An alternative formulation:
It might be useful if you thought of the work as a sequence of questions:
• Why have I chosen this topic and what is it’s significance?
• How can I inquire into it within the scope and boundaries of the dissertation?
• What literature is relevant to the inquiry I am conducting and accessible?
• What methods of research are appropriate and how are they to be justified?
• How do the conclusions of the literature review and the research relate to one another?
• How will I relate ideas to ideas and ideas to evidence to create a valid explanation?
• What will be my conclusions and recommendations?

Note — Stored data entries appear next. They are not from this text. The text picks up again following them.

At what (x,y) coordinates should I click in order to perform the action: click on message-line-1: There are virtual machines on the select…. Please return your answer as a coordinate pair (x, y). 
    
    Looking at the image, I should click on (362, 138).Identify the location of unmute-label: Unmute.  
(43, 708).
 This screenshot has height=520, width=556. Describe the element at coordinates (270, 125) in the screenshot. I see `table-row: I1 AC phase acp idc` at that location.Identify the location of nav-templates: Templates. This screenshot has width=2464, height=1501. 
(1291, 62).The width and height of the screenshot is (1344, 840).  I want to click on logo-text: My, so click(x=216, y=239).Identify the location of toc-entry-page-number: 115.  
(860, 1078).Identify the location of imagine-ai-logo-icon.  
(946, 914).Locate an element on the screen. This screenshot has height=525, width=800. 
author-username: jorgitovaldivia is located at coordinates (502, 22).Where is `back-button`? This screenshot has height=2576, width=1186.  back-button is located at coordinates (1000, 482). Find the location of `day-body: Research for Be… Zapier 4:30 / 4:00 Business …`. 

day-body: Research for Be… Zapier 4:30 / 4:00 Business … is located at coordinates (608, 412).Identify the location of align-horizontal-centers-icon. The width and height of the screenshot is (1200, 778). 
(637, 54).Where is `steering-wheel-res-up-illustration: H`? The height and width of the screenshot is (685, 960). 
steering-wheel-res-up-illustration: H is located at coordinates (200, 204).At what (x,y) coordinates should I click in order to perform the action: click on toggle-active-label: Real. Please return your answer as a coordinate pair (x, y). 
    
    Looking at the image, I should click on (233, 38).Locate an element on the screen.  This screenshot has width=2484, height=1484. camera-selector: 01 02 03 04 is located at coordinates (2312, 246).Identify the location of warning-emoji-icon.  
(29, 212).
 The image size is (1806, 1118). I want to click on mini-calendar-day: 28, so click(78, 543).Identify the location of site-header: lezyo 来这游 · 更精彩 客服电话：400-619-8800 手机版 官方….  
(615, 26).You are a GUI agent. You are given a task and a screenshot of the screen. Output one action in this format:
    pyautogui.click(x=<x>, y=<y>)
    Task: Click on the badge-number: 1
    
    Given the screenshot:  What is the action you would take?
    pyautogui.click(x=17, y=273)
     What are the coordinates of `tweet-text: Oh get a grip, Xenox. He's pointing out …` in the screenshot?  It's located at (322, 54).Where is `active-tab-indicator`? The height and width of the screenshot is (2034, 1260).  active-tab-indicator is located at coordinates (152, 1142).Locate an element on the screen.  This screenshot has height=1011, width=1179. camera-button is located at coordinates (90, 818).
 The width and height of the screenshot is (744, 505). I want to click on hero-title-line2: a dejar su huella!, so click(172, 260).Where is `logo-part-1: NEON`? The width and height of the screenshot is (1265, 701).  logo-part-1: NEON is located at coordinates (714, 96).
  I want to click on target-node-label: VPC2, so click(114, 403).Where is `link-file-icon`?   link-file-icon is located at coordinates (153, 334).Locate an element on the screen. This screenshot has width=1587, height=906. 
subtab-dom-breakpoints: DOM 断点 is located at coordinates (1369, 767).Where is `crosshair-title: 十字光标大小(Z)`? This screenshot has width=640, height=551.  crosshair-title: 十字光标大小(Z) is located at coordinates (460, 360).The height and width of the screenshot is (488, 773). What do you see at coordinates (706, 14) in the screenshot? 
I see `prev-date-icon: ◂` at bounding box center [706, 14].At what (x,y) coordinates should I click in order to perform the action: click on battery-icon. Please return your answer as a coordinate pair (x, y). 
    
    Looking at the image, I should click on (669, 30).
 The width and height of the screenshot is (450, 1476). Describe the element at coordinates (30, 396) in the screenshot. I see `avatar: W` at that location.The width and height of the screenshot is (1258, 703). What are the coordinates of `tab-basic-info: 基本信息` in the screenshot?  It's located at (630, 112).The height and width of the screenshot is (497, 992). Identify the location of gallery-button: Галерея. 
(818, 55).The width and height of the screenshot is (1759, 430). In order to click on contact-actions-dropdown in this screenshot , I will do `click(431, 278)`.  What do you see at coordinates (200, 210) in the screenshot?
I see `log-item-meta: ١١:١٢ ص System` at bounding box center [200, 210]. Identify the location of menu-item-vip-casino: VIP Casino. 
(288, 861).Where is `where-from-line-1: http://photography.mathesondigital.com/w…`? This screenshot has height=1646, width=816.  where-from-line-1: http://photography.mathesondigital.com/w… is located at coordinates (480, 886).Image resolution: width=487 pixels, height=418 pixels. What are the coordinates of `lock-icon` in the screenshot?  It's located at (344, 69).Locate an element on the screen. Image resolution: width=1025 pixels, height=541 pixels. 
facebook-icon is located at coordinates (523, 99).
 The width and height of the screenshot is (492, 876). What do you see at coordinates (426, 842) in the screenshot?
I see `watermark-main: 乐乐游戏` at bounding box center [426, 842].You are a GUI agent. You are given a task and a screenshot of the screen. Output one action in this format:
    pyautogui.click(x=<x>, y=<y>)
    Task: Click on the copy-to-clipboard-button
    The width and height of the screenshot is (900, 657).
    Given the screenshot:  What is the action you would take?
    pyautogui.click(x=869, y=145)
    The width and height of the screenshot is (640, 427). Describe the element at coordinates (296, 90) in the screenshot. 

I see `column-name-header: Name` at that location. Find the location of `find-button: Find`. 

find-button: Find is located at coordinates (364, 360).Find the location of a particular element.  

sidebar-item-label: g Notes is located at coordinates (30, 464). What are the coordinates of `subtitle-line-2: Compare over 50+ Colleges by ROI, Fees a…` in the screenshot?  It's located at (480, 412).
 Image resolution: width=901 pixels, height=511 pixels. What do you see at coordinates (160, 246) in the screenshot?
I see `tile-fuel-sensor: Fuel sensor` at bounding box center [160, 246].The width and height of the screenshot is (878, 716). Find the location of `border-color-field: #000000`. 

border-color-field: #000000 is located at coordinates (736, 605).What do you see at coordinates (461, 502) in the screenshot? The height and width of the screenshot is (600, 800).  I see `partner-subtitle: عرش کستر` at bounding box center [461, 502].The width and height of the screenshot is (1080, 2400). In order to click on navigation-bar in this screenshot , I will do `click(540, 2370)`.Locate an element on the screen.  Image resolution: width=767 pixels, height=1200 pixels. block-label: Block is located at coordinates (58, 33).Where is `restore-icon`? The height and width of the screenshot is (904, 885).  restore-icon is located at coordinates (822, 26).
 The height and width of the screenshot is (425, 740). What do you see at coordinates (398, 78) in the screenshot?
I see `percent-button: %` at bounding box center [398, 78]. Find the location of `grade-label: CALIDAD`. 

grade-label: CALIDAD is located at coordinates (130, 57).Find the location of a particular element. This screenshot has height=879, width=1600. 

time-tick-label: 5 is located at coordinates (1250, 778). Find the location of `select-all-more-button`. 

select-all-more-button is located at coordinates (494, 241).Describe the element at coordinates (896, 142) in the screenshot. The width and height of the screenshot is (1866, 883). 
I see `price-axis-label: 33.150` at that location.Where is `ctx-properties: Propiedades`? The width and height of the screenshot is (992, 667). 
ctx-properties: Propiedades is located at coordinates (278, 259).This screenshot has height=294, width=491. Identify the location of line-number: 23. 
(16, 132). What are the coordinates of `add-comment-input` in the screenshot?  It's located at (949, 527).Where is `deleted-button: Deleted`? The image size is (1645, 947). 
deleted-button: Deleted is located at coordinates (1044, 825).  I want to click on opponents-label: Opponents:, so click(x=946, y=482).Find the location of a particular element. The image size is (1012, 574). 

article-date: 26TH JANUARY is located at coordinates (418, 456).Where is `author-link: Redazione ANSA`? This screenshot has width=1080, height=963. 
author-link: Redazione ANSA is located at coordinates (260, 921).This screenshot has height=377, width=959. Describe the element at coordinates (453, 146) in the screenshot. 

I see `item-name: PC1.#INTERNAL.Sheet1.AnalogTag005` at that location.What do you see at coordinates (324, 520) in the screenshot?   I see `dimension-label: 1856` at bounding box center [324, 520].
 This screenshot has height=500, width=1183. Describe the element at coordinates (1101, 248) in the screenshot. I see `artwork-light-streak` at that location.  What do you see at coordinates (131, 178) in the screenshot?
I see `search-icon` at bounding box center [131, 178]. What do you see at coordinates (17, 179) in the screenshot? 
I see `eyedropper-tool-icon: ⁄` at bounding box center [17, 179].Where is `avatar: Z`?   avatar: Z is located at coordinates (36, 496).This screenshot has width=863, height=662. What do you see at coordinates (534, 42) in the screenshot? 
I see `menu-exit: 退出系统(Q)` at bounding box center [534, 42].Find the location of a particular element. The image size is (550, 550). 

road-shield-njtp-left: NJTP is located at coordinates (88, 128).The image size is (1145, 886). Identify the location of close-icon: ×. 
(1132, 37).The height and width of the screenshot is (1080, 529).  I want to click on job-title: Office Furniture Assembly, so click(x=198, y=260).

• What are the limits of the study: what is the study not inquiring into?
Assessment criteria as questions:
Have you set suitable objectives for your work: not too few or too many ?
Have you attained the objectives or explained why non-attainment has occurred?
Have you explained how you have undertaken the study ; why the literature used is appropriate and supported these explanations by reference to the literature on research?
Have you explained how the objectives have been achieved?
Is there a coherent argument through the work: that is both within and between the
Has full use been made of literature to support arguments?
Have the arguments, facts and opinions been clearly and correctly ascribed?
Is there good sentence structure with well formed paragraphs and good linking between paragraphs?
Does the work constitute a clear expression of the problem under study?
Are diagrams, figures, photographs and tables used appropriately in the context of
Is the content relevant to the topic?
Have you demonstrated understanding and insight into the issues?
Is the analysis in depth showing the use of concepts to explain practice; relating concepts to others, perceiving the implications of concepts and recognising assumptions implicit in the analysis?